José Guillermo Buenadicha Sánchez

De la rabia y de la idea

José Guillermo Buenadicha Sánchez


Ridículo

28/10/2022

Fíate tú de plumillas del tardomedievo… ¿Pues no he descubierto, hojeando un viejo libro de lengua y literatura, que Jorge Manrique me pisó hace años la columna que yo hubiera querido escribir, desarrollando aquello —lo tenía por original— de que cualquier tiempo pasado fue mejor? Aun así, pacientes tres lectores, voy a tirar del tema; no andan las musas generosas y la cita semanal no permite desaprovechar nada.
No sé si cuarenta años son muchos o pocos, pero indudablemente es tiempo pasado. Los que entonces éramos, éramos más jóvenes.

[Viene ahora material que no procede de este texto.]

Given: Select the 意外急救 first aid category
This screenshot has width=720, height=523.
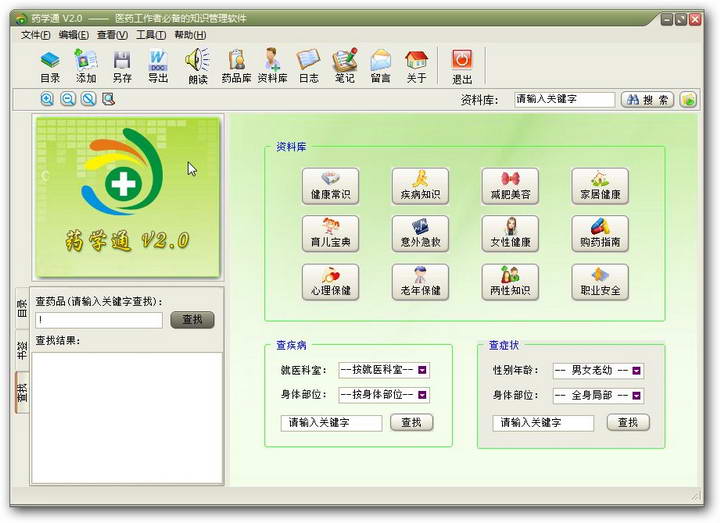Looking at the screenshot, I should [420, 234].
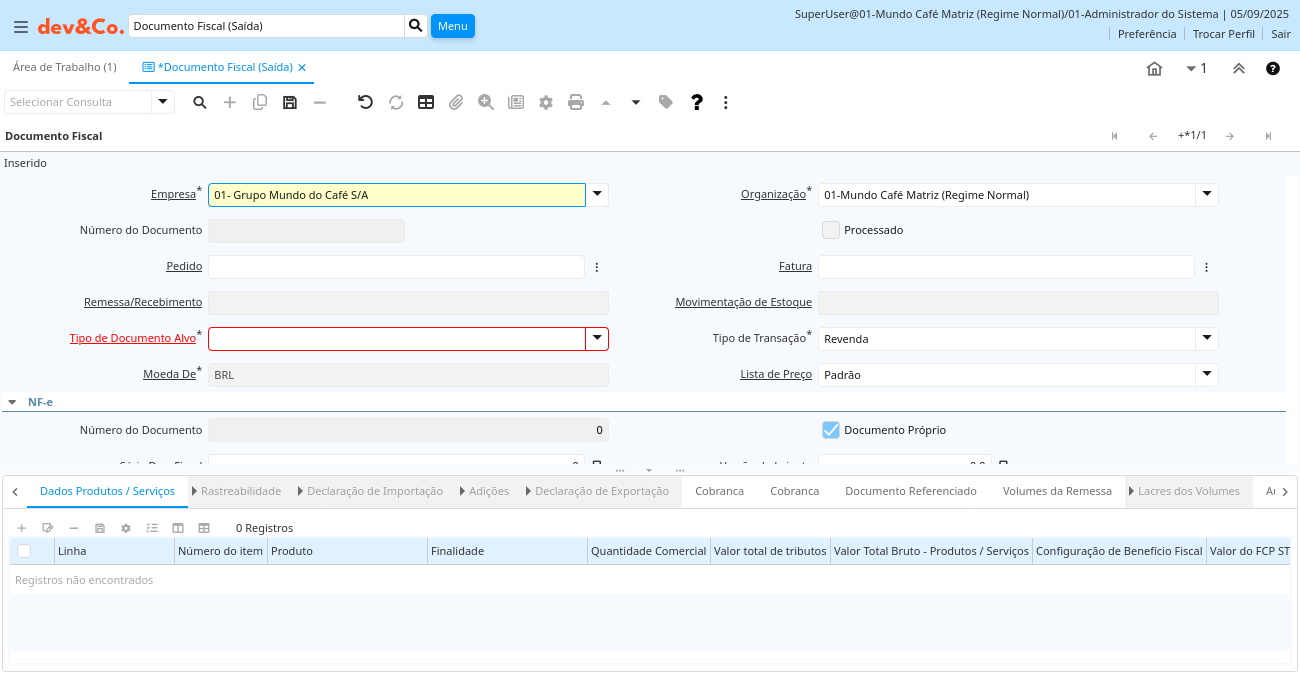
Task: Switch to the Documento Referenciado tab
Action: click(910, 491)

La música era mejor, la televisión era sin duda mejor, la selección de fútbol quizás no, pero tenía una garra que se ha perdido con el tiqui-taca y el toque. La comida, menos refinada y pija, estaba rica, rica, que diría Arguiñano. El papa se acercaba a Ávila y no nuestros alcaldes a Roma en peregrinación. Moneo aún no había reformado el Grande. España, inmersa en una transición modélica y hoy denostada, despertaba de cuatro décadas franquistas tras un golpe de estado que pudiendo ser drama acabó en sainete. El país abría ventanas y respiraba aire fresco y europeísta tras la apresurada incorporación a la OTAN, que luego consolidaron con un referéndum —fue mi estreno en las urnas— los que antes se habían opuesto a ella.
En ese mundo —que sigo pensando mejor, a pesar del terrorismo, crisis o un país con muchas carencias en infraestructuras— tuvo lugar la victoria socialista en las elecciones de octubre del 82. El mayor resultado electoral que ha conocido la democracia española: este fin de semana se conmemorará en un acto en Sevilla con algunas ausencias. En Ávila, los del puño y la rosa se quedaron a menos de 3 puntos de ganar, lejos de las divisiones de hoy.
No entraré a valorar el color del cambio en esos días, ahora que tanto volveremos a escuchar esta palabra en los eslóganes de las elecciones locales, pero sí opino que la política de entonces no es la de ahora. Incluso la mundial. Oscila la de hoy entre el peculiar odeón chino en el que dos mil réplicas del mismo monigote levantan enérgicamente el brazo y aplauden con sincronizada pulcritud y el circo montado a la puerta del 10 de Downing Street, donde solo falta la cabra en la escalera dando discursos. Entre invasiones de capitolios y gobiernos antaño impensables en países europeos. Entre unos dirigentes acudiendo a Master Chef y otros pegándose para coger vez en El Hormiguero. No sé en qué momento se cruzó lo privado con lo público, cuándo se convirtió el exhibicionismo en necesidad —aun más, en rasero por el que medir a nuestros líderes—, el absurdo en programa electoral. Quizás se deba a una errada interpretación de que, ya que la política había de ser de la gente, también debía compartir con ella todas las miserias y vergüenzas en este mundo visual e interconectado que habitamos. En el 82 los políticos tenían el mismo colmillo, mala uva y ambición que los de hoy, pero quizás entendían algo más palabras como decoro, institución o pudor.
Creo que, por esas fechas, Tarradellas, parafraseando a Perón, dijo aquello de que en política se puede hacer de todo menos el ridículo. Cuarenta años después los hechos le están desmintiendo: ¡claro que se puede, y de lujo!